Em The First Three Minutes, o físico americano e ganhador do Prêmio Nobel Steven Weinberg afirmou que “quanto mais o universo parece compreensível, mais ele também parece sem sentido”. Mas examinar o universo objetivamente e concluir que ele é inútil não é bem a questão. Quem está observando o universo? Quem está compreendendo que ele é inútil? Alguém separado dele ou alguém que é uma parte inextricável dele? Se os próprios cosmólogos são uma manifestação do mesmo universo que estudam, então, com eles, o universo está compreendendo a si mesmo. Quando passamos a ver o universo de uma nova maneira, o próprio universo passa a se ver de uma nova maneira. Nossa capacidade de compreender o universo é outro produto das mesmas leis que estamos descobrindo.

A conclusão sombria de Weinberg é muito diferente das mitologias tradicionais das civilizações antigas. Para todas elas, a humanidade faz parte de um modelo maior, e temos um papel importante a desempenhar na manutenção dessa ordem. A realização de rituais religiosos era essencial nesse processo, para os modernos, os mitos e rituais antigos não têm o mesmo poder de outrora, pois as crenças que os sustentam não refletem mais nosso sentido mais profundo do mundo. Mas nossa crença comum de que o universo é, em última análise, sem sentido, é problemática à sua própria maneira. Por um lado, o significado é inescapável: ele está embutido em nossas prioridades. Se meu foco é “procurar pelo número um”, o significado da minha vida se torna a promoção do meu próprio interesse. Essa perspectiva, entretanto, baseia-se na premissa de que existo separado e independente do meu mundo. Mas em um universo que é um todo vivo e coerente, essa premissa é nada menos que uma ilusão, e meu próprio bem-estar não pode ser realmente separado do bem-estar dos outros. Quanto mais difundida for a ilusão, mais prejudiciais serão as consequências para o funcionamento de toda a sociedade.

Uma característica exclusivamente humana, enfatizada pelo budismo, é que podemos desenvolver a capacidade de nos “desidentificarmos” de tudo e de todos, deixando de lado o senso individual de um eu separado, isso também pode ser aplicado aos nossos eus coletivos.
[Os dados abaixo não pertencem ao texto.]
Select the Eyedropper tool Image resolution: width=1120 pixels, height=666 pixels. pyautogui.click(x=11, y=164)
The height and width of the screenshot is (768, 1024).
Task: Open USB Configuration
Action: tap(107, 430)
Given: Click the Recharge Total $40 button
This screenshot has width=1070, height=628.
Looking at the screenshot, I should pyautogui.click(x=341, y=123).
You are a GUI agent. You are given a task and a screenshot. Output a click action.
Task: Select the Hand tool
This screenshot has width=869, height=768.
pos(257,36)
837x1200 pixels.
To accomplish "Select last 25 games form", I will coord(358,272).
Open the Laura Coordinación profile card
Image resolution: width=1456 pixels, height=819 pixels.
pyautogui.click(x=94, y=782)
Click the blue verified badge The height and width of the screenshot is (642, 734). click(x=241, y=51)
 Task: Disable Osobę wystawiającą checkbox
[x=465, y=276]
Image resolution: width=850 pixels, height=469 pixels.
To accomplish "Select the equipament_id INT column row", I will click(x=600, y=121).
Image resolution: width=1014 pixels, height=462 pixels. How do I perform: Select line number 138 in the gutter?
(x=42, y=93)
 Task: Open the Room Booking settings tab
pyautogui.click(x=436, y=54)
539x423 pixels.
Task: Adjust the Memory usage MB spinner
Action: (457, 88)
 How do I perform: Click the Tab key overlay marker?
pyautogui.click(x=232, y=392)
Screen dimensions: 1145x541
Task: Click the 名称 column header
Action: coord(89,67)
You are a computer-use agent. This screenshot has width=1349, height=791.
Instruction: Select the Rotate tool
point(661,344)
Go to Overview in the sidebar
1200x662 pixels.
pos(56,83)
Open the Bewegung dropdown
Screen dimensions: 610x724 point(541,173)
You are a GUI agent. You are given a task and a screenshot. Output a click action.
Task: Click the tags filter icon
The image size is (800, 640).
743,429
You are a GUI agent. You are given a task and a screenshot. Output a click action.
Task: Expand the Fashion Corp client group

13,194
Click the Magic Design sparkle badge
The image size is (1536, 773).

Podemos dissolver os dualismos que são básicos para o patriarcado, o nacionalismo, o racismo e assim por diante. O desapego desenvolvido na meditação pode permitir que nos desidentifiquemos com qualquer um dos lados de qualquer dualismo e nos perceber no todo e como um todo. Como escreveu o grande mestre zen do século XIII, Eihei Dogen: “Cheguei a perceber claramente que a mente não é outra coisa senão montanhas e rios e a grande terra, o sol, a lua e as estrelas”.

O fato de os seres humanos terem a capacidade de se reconhecerem como uma manifestação de todo o cosmos abre uma possibilidade que, se adotada, pode nos ajudar a superar as crises que agora enfrentamos. O reconhecimento de que não estamos separados do resto da biosfera traz um profundo senso de que toda a Terra é o nosso corpo e uma aspiração de viver as implicações dessa percepção. Em vez de continuarmos a explorar os ecossistemas da Terra para nosso suposto benefício, podemos escolher trabalhar como bodhisattvas contemporâneos, para o bem-estar do todo. Podemos dizer que a iluminação é o meio pelo qual o cosmo auto-organizado desperta.